Luchtinlaten en -uitlaten zijn de raakvlakken tussen de buiten- en de binnenkant van het gebouw, waardoor verse lucht kan worden aangezogen en afgevoerd door mechanische ventilatiesystemen. In het algemeen worden de luchtinlaten en -uitlaten in de buitenmuren of daken geplaatst en door roosters beschermd tegen regen en het binnendringen van dieren of insecten.
Aandachtspunten bij de keuze van luchtinlaten en -uitlaten?
De keuze van luchtinlaten en -uitlaten gebeurt rekening houdend met de volgende elementen:
- met roosters en oppervlakken die beperkte drukverliezen toelaten (bij de installatie, maar ook in de tijd: te fijne roostermazen vermijden);
- met roosters om het binnendringen van ongewenste dieren te voorkomen;
- met een beschermkap of deksel om te voorkomen dat regenwater binnendringt;
- gemakkelijk demonteerbaar zodat ze kunnen worden gereinigd;
- materialen die weerbestendig zijn en niet bederven en daarbij inwerken op het oppervlak waarop zij zijn bevestigd.
Keuze van het materiaal voor de buitenopening © Leefmilieu Brussel
Aandachtspunten bij de plaatsing van luchtinlaten en -uitlaten?
De luchtinlaten plaatsen:
- dicht bij de ventilatoren (voorkomt overconsumptie van elektriciteit);
- beschermd tegen zon en onweer;
- toegankelijk om de roosters te kunnen reinigen;
- bij voorkeur gericht op de dominante winden;
- op voldoende afstand van de grond (om te voorkomen dat zij door sneeuw worden bedekt of in geval van overstroming).
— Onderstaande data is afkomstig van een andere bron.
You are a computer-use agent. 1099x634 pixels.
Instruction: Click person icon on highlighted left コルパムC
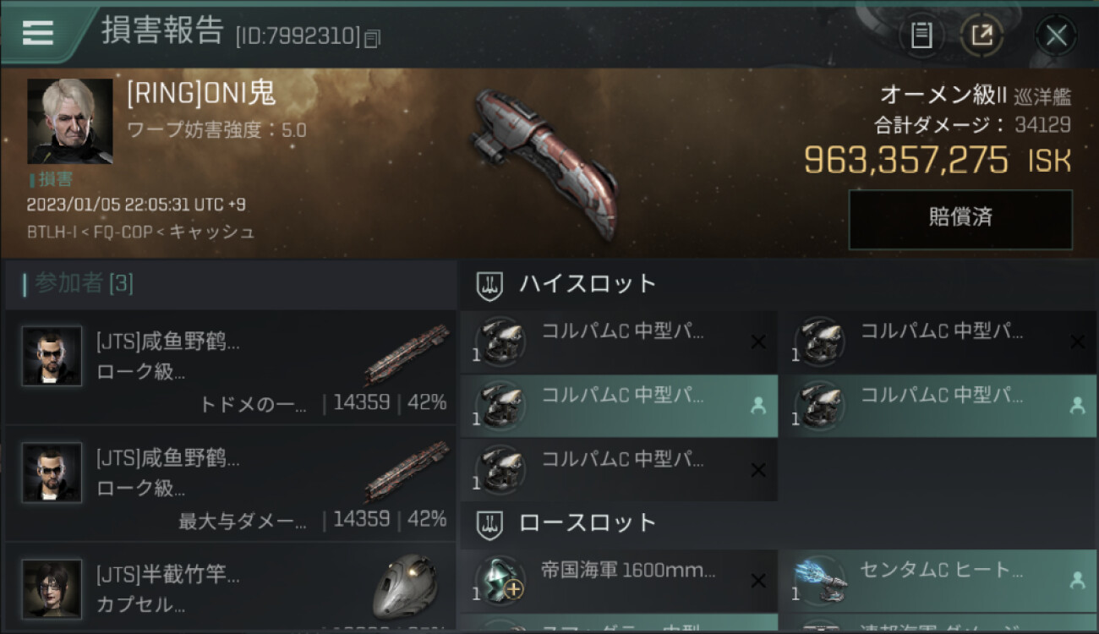click(758, 406)
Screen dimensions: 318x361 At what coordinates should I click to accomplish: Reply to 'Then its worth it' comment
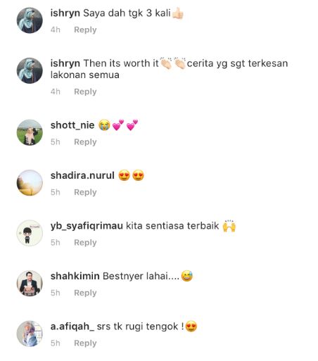pos(85,91)
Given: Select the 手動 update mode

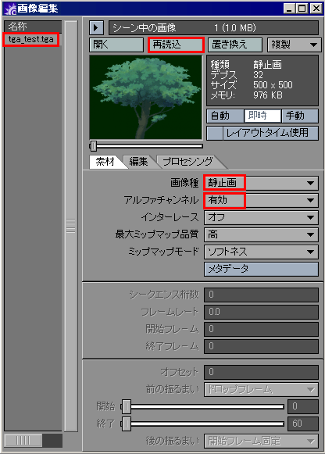Looking at the screenshot, I should [300, 116].
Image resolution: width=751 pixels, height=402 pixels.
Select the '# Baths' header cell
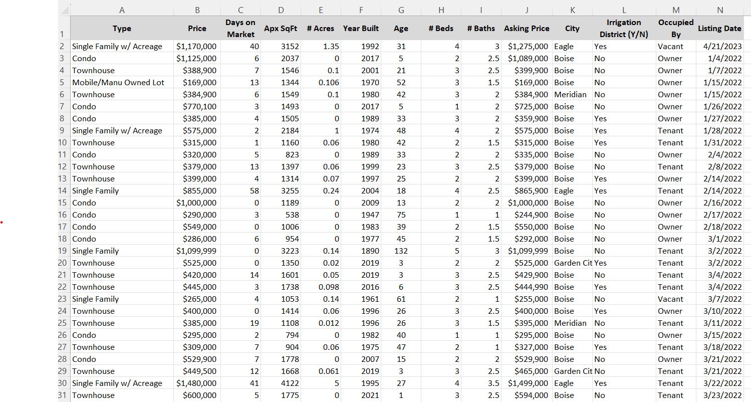tap(480, 29)
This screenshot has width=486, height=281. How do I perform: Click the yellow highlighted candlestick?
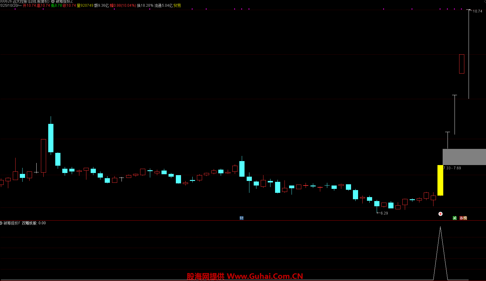[x=440, y=180]
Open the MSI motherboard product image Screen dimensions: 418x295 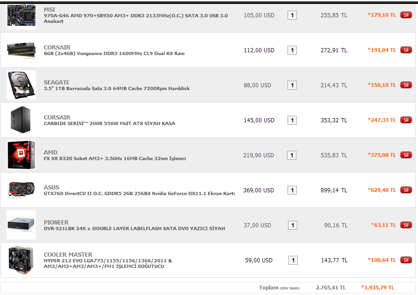pyautogui.click(x=21, y=16)
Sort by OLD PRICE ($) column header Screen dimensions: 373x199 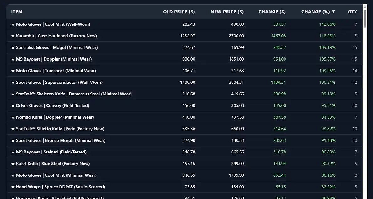(x=179, y=12)
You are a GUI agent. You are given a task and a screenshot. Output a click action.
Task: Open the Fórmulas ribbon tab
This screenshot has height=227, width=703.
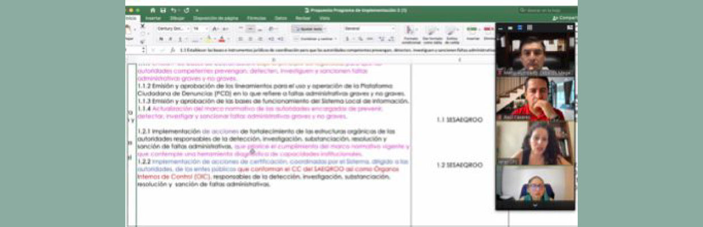coord(256,18)
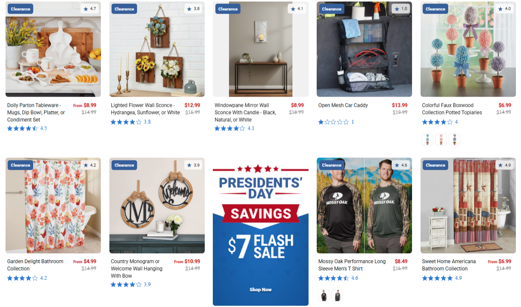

Alle risico’s van de toevoer van vervuilde of verontreinigde lucht vermijden:
- vervuilde lucht:
- tussen 8 en 10 m tussen de luchtinlaat en -uitlaat die zich in hetzelfde horizontale vlak bevinden (regels voor goede praktijken);
- lagere plaatsing van de luchtinlaat dan de luchtuitlaat;
- verontreinigde lucht (vuilnisruimten, parkeerterrein, koeltoren, terras (sigarettenrook), uitlaatpijp voor verbrandingsgassen, enz.):
- minimaal 20 m tussen de verontreinigde bron en de luchtinlaat;
- plaatsing van de luchtinlaat op een hoogte ten opzichte van de grond;
- plaats de luchtinlaat in het algemeen niet op een gevel dicht bij een bron van vervuiling.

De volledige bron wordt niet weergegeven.